Dan Peer (Hebrew: דן פאר) is a Professor and the Director of the Laboratory of Precision NanoMedicine at Tel Aviv University (TAU). He is also the Vice President for Research and Development at TAU. In 2017 he co-founded and acts as the managing director of SPARK Tel Aviv, Center for Translational Medicine. From 2016–2020 he was the chair of the TAU Cancer Biology Research Center.

Peer is a past President of the Israeli Chapter of the Controlled Release Society. He was elected to the Israel Young Academy of Science. He is an elected Member of the National Academy of Engineering (USA), and a Fellow of the National Academy of Inventors (USA) and the Controlled Release Society.

==Research work==
Peer pioneered the field of active cellular targeting of RNA payloads into specific cell types. His lab was among the first to demonstrate immunomodulation through a systemic delivery of RNA-loaded targeted nanocarriers. The team also pioneered the use of RNAi to reprogram immune cells and discover new therapeutic modalities. In addition, his lab was the first to show systemic, cell specific delivery of mRNA in an animal. Through this approach they have induced therapeutic gene expression of desired proteins (including novel approaches for cell specific, high efficiency therapeutic genome editing), which has implications in cancer, rare genetic diseases and infectious diseases.

Recently, the Peer lab was the first to develop a bacterial mRNA vaccine, which could provide a fast response against an aggressive bacterial infection and antibiotic-resistant strains.
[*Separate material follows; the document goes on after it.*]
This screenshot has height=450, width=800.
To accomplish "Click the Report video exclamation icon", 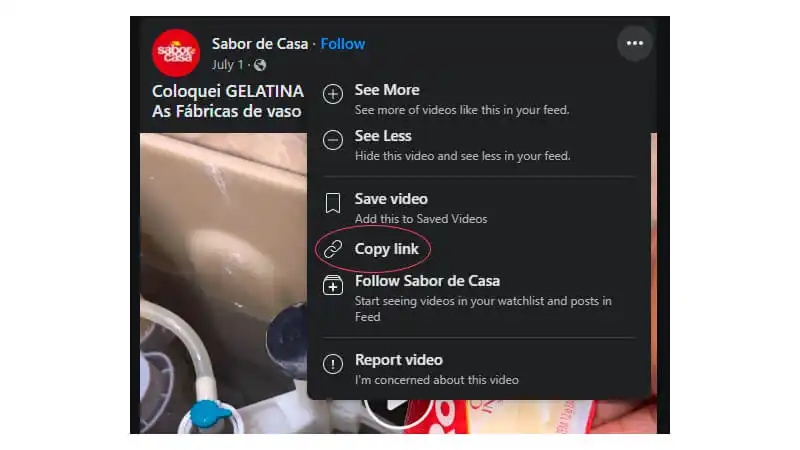I will (334, 365).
Furthermore, the team is developing novel therapeutic strategies to treat different types of cancers using novel drug targets that they identify, cancer vaccines or by using bacterial toxins in the form of mRNA to kill tumor cells.
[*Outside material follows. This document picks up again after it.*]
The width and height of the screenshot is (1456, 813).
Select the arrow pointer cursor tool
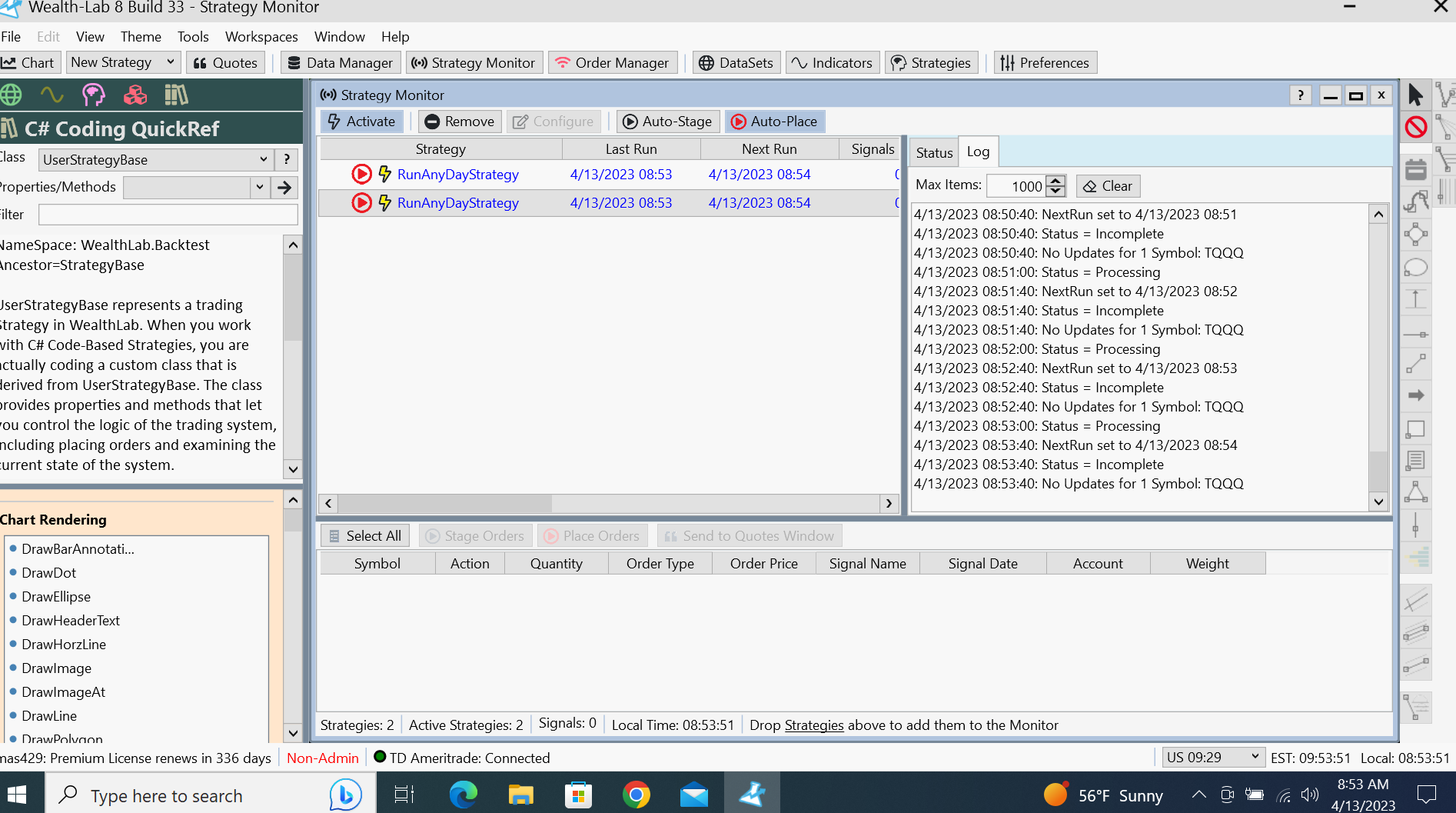1415,95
In addition, the Peer lab generated a very large lipid library with unique architectures of lipids. Some of these lipids has unique features (e.g. immune-stimulated lipids as carriers of RNA payloads in vaccines or immune-silent lipids for multiple doses in therapeutics); controlling the degradability of the lipids using special rational design; and the lipid reactogenicity. These lipids have been licensed to several major pharmaceutical companies and are now under clinical development as carriers for siRNA, mRNA, and circRNA for different indications including cancer, infectious diseases, rare genetic diseases and inflammation. Among licensed companies are BioNtech SE, Merck, RiboX Therapeutics, LAND Therapeutics, NeoVac Ltd. and more.

==Awards==
Partial list:
- 2008 Alon fellowship for outstanding young researchers, awarded by the Israeli Ministry of Education.
- 2010 Innovator Award in Inflammatory Bowel Disease from the Kenneth Rainin Foundation (CA, USA)
- 2013 Breakthrough Award from the Kenneth Rainin Foundation
- 2014 Innovator Award, cancer therapeutics (The inaugural Untold News Award, 2014).
- 2014 Elected Member, Israel Young Academy.
- 2014 Elected President, Israeli Chapter of the Controlled Release Society (2 years term).
- 2015-2016 1st recipient of the UK-Israel Professorship.
- 2017 Nanos Award - World Leader Award for influential contributions to the field of NanoMedicine, CLINAM, Basel, Switzerland.
- 2020 Litwin IBD Pioneers Award, Crohn's and Colitis Foundation of America.
- 2021 Distinguished Research Award for Genome Editing, Genescript.
- 2022 Elected President, Israeli Society of Extracellular Vesicles (one year term)
- 2023 Elected, International Member, National Academy of Engineering (USA).
- 2024 Elected, Fellow, National Academy of Inventors (USA).
- 2025 Elected, Fellow, Controlled Release Society.
- 2025 Highly Ranked Scholar, top 0.05 % of all scholars.
- 2026 Rappaport Prize for Excellence in Biomedical Research.
- 2026 Landau Prize in Sciences and Arts in the Field of Nanotechnology.